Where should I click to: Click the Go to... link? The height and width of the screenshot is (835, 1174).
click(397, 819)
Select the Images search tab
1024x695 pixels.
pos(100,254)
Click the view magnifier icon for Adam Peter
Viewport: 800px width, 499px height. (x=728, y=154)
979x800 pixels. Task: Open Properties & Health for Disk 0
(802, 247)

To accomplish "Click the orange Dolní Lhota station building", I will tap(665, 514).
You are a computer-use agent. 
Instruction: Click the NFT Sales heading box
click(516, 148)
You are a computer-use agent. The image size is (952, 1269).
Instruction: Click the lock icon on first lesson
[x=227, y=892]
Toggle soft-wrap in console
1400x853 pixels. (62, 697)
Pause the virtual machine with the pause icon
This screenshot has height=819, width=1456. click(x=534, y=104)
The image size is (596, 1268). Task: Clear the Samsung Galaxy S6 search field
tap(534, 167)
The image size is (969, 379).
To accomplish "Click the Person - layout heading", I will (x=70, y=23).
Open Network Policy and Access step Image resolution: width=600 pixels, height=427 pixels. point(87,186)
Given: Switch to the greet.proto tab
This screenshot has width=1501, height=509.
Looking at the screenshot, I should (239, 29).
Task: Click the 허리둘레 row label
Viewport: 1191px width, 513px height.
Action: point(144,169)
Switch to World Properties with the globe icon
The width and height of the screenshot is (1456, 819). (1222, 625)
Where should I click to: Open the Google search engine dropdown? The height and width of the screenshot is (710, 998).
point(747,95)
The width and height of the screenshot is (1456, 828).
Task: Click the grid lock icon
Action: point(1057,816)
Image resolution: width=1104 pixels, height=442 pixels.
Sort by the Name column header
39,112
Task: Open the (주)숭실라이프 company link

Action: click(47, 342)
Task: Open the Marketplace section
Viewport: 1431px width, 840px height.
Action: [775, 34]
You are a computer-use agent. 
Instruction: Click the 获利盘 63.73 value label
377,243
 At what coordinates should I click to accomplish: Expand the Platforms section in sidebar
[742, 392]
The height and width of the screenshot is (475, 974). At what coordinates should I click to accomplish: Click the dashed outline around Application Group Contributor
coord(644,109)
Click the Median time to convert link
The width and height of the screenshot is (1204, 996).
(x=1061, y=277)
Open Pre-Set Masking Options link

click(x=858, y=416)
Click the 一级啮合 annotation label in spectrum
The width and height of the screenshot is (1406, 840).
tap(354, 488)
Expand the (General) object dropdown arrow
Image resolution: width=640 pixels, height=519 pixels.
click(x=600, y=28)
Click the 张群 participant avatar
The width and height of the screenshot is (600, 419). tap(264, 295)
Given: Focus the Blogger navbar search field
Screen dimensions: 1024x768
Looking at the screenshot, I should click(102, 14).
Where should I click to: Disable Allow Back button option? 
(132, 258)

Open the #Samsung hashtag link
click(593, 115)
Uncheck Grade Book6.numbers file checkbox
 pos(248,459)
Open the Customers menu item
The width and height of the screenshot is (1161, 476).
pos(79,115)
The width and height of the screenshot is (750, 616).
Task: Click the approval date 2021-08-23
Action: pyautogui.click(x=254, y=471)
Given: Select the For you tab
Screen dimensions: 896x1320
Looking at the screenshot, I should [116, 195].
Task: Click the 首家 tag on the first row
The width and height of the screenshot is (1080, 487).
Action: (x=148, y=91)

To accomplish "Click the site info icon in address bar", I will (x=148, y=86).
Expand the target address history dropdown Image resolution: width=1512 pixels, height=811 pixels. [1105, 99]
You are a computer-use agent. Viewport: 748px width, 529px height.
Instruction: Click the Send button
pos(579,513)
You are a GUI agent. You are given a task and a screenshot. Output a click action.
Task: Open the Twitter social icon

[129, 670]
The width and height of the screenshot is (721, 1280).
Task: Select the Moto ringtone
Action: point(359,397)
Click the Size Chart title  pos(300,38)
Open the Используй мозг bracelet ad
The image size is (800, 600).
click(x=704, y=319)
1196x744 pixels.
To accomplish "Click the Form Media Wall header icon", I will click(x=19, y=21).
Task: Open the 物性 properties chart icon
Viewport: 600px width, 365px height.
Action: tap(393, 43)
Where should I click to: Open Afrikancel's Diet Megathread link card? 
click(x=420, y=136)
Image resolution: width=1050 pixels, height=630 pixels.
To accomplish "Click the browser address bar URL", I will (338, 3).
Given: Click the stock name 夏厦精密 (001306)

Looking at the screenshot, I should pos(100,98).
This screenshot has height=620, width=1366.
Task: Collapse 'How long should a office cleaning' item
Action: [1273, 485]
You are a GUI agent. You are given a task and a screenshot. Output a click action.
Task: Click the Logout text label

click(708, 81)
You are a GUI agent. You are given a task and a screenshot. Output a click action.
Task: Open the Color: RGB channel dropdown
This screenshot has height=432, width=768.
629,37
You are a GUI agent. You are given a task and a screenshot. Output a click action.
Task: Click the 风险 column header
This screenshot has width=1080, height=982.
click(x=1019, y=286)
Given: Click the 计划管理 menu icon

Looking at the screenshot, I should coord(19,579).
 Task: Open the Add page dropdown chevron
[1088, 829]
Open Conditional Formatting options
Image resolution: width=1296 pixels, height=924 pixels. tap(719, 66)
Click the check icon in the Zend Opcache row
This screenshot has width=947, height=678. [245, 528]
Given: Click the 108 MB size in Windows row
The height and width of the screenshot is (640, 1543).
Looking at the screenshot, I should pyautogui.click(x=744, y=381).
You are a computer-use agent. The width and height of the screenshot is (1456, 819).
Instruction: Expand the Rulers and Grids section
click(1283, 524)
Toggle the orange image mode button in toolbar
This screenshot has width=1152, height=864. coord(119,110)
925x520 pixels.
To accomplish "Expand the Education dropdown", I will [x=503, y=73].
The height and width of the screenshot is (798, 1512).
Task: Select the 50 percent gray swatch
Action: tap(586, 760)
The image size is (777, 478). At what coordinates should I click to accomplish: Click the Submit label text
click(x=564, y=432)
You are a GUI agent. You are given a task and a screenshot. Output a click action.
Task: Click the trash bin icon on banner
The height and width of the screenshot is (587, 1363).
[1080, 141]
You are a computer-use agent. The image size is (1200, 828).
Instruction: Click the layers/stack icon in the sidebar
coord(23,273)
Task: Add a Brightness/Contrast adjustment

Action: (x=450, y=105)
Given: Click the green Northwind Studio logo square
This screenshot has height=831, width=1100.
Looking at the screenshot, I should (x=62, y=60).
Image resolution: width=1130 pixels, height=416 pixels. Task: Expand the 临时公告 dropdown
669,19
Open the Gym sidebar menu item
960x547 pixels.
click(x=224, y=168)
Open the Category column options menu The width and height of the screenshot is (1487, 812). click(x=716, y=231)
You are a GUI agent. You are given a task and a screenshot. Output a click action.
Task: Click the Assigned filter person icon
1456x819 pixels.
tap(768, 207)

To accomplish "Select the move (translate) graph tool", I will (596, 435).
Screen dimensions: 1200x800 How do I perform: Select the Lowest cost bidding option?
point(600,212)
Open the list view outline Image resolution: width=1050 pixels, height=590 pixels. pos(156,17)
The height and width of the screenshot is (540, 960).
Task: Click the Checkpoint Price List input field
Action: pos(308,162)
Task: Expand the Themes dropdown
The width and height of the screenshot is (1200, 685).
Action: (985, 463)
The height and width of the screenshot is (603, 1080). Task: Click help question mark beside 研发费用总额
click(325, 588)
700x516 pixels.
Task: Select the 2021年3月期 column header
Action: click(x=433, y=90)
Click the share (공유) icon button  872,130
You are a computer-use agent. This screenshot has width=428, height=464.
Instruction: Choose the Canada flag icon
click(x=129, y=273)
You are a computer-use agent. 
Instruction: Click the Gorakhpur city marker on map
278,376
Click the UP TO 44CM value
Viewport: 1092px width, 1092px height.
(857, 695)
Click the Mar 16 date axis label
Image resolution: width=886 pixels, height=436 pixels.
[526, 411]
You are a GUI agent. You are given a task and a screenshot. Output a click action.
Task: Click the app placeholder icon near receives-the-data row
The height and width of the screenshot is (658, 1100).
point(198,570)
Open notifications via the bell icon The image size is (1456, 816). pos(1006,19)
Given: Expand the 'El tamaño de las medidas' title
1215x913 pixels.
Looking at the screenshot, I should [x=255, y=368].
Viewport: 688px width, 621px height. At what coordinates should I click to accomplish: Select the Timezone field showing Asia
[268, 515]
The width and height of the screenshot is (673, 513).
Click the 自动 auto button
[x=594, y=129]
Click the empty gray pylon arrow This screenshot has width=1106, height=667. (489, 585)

-.-.-

▶ **EXERCISE DESCRIPTION**: Copy the lines word for word, starting at the line that contains "The height and width of the screenshot is (475, 974)." and ending at the line that contains "tap(354, 488)".

▶ **CORRECT RESPONSE**:
The height and width of the screenshot is (475, 974). At what coordinates should I click to accomplish: Click the dashed outline around Application Group Contributor
coord(644,109)
Click the Median time to convert link
The width and height of the screenshot is (1204, 996).
(x=1061, y=277)
Open Pre-Set Masking Options link

click(x=858, y=416)
Click the 一级啮合 annotation label in spectrum
The width and height of the screenshot is (1406, 840).
tap(354, 488)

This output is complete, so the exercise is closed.